Scientific classification
- Kingdom: Animalia
- Phylum: Chordata
- Class: Amphibia
- Order: Anura
- Family: Bufonidae
- Genus: Pelophryne
- Species: P. misera
- Binomial name: Pelophryne misera (Mocquard, 1890)
- Synonyms: Nectophryne misera Mocquard, 1890

= Pelophryne misera =

- Authority: (Mocquard, 1890)
- Conservation status: LC
- Synonyms: Nectophryne misera Mocquard, 1890

Species of amphibian

Pelophryne misera, the black flathead toad or Kinabalu dwarf toad, is a species of toad in the family Bufonidae.

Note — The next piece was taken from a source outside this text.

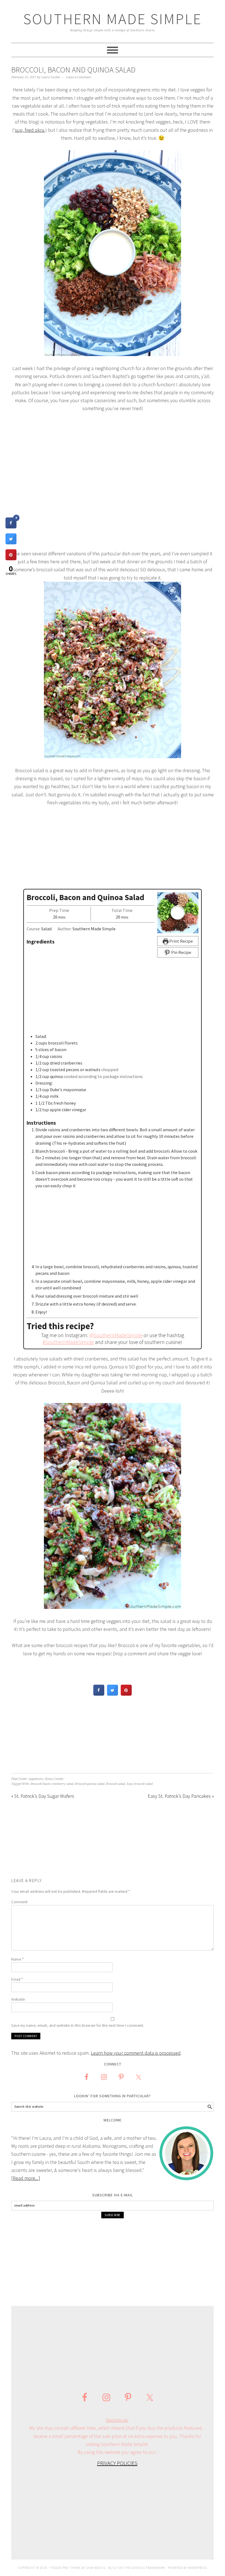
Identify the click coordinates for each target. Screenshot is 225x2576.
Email (17, 1979)
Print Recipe (180, 941)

It is endemic to northwestern Borneo and known from Sabah and Sarawak (Malaysia), although its distribution is likely to be broader and might extend to Kalimantan (Indonesia). It was first described from specimens collected from Mount Kinabalu.

Palawan toadlet Pelophryne albotaeniata from Palawan, the Philippines, is morphologically similar to Pelophryne misera and might be its subspecies.

==Description==
Pelophryne misera are small, stout toads. Males measure 16–21 mm and females 18–23 mm in snout–vent length. Colouration is dark brown, with blackish markings on the head, back, and flanks. The snout is blunt and has truncated vertical profile. The skin has warts. Hands and feet have fleshy webbing, reaching the tips of the first three fingers in the hands.

Pelophryne misera are sexually dimorphic: males have a median subgular vocal sac, a row of yellow or brown spinules under the mandible, and a yellow or brown nuptial pad on the first finger. They also have minute spinules distributed over their whole dorsum.

==Reproduction==
Males are calling from shrubs up to 50 cm above the ground. Eggs are laid in small water-filled terrestrial depressions or water-filled leaf-cups of pitcher plants. Based on just one clutch, there are about 10 eggs measuring 2.8 mm in diameter; low fecundity is typical for the genus. Eggs hatch into tadpoles after 16 days and metamorphose after 44 days. Tadpoles are endotrophic (developing without external food sources).

==Habitat and conservation==
Natural habitats of Pelophryne misera are montane elfin forests above 1500 m asl. Adult toads are largely terrestrial and live in leaf-litter, rock crevices, and holes in the ground.

Pelophryne misera is threatened by habitat loss caused by logging, although this mainly takes place at lower altitudes. Infrastructure development for tourism is also a potential threat. The species occurs in the Kinabalu Park.